三重県四日市市の森智広市長は10月29日、現職として3選に挑む市長選挙が11月に迫ったのを機に、市政担当記者の質問に応じる形で、次の4年に向けた政策などを説明した。「中心市街地再開発プロジェクト」「子育て・教育」など8つの柱でできている。
森市長は、2期目の多くが新型コロナウイルスの感染拡大に対応した仕事で、「行政が市民の命を守る立場であること」を大きく実感したという。任期後半は、「街を盛り上げないといけない」と活性化に取り組み、中心市街地の再開発などが一歩ずつ着実に進んだとした。
次の4年に向けての政策は、「31万人元気都市宣言!2024~2028 未来に続く『まちづくり』を推し進める」のタイトルでパンフレットにまとめられた。筆頭にあげた「中心市街地再開発プロジェクト」について、森市長は「四日市が発展を続けるために、多くの人を魅了することが必要で、その中心に市街地の再開発がある」とし、「官が投資して終わり、ではなく、民間の投資が加わって、それらが循環していくことが理想だ。市街地再開発の効果で、ホテル、オフィス、マンションなどの民間計画が多数動き出している」などと語り、四日市の産業活動が好調で余裕がある今だからこそ、将来に向けてのまちづくりが必要だとの考えを述べた。

練習問題:
1. 四日市市長の政策についての記事によると、次の4年に向けた政策はいくつの柱でできているか答えなさい。
2. 四日市市長の政策についての記事を、最後の文の後から書き進めなさい。

資料:

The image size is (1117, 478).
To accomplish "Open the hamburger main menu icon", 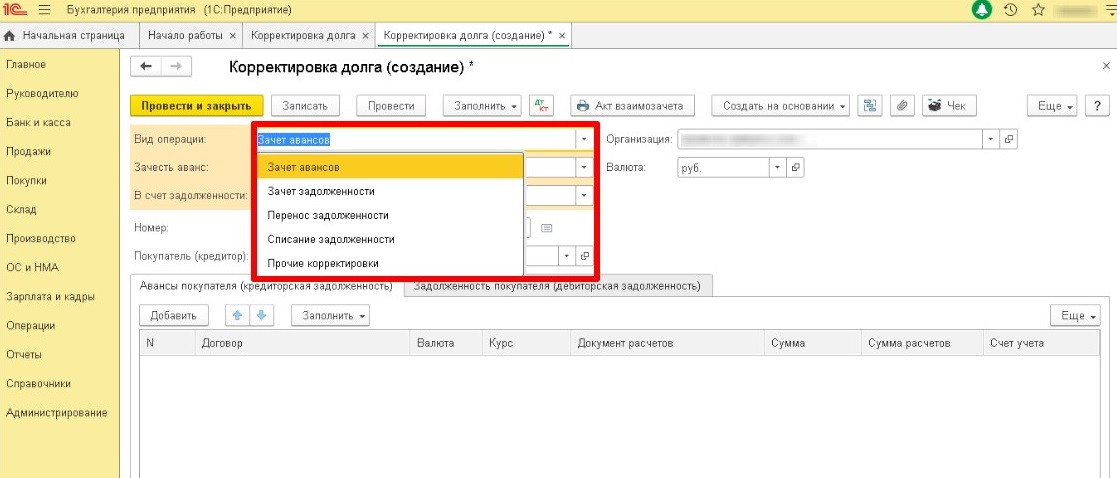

--

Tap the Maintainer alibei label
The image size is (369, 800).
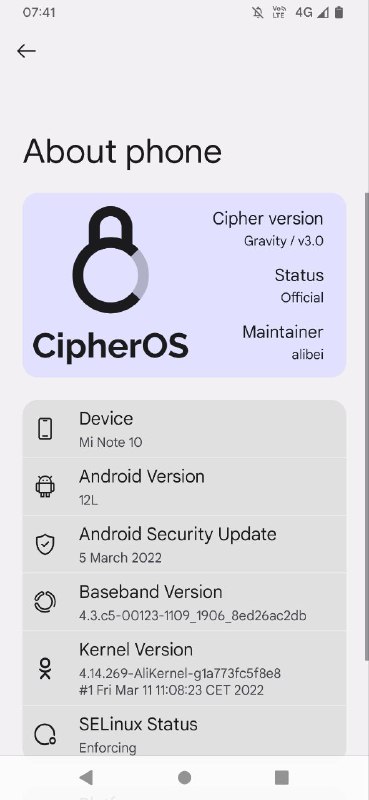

各問の解答:
1. 8つの柱でできている。

2.
1期目から掲げてきた「子育て・教育」では、全小中学校の体育館・武道館の空調整備を「4年間でやり切りたい」と話した。保育園などの待機児童をゼロにするために、保育士確保に取り組んでいることも説明した。子どもへの施策では今回、「健康・生活・スポーツ・文化」の柱に「こどもみらいクーポン事業実施」を掲げ、小中学生が芸術鑑賞やスポーツ観戦などに親しむ時間を持てるよう、入場などに使えるクーポンを配布するとした。
森市長が政策のパンフレットに掲げた8つの柱と具体策は以下の通り。
■中心市街地再開発プロジェクト
「『バスタ四日市』の開業」「円形デッキ等の整備」「新図書館の早期整備」「JR四日市駅前への大学設置」
■子育て・教育
「全小中学校の体育館・武道館への空調整備」「こどもの居場所づくりへの支援」「保育所等の待機児童ゼロの達成」「不登校児童生徒に対するきめ細やかなサポートを実施」
■産業振興、都市インフラ整備
「北勢バイパス等の広域幹線道路の整備促進、渋滞対策」「新たな産業用地を確保し、更なる投資の創出」「新たな地域特産品の産出」「都市機能を向上させる『港湾計画』の策定」
■健康・生活・スポーツ・文化
「介護予防、認知症対策の強化」「こどもみらいクーポン事業を実施」「体育館・武道館への空調整備」
■地域力の向上・防災減災
「公共交通の新しい形を創出」「団地再生の取り組みを推進」「石原・塩浜地区海岸保全施設整備の推進」「避難所の環境向上」「市内全地区に足を運び現場の声を拾い上げます」
■シティプロモーション
「ご当地グルメでまちおこしの祭典「B-1グランプリ」全国大会の誘致」「ネーミングライツ、広告等による新たな財源確保」「民間との連携による大型イベント開催」「ふるさと納税による財源流出の縮小」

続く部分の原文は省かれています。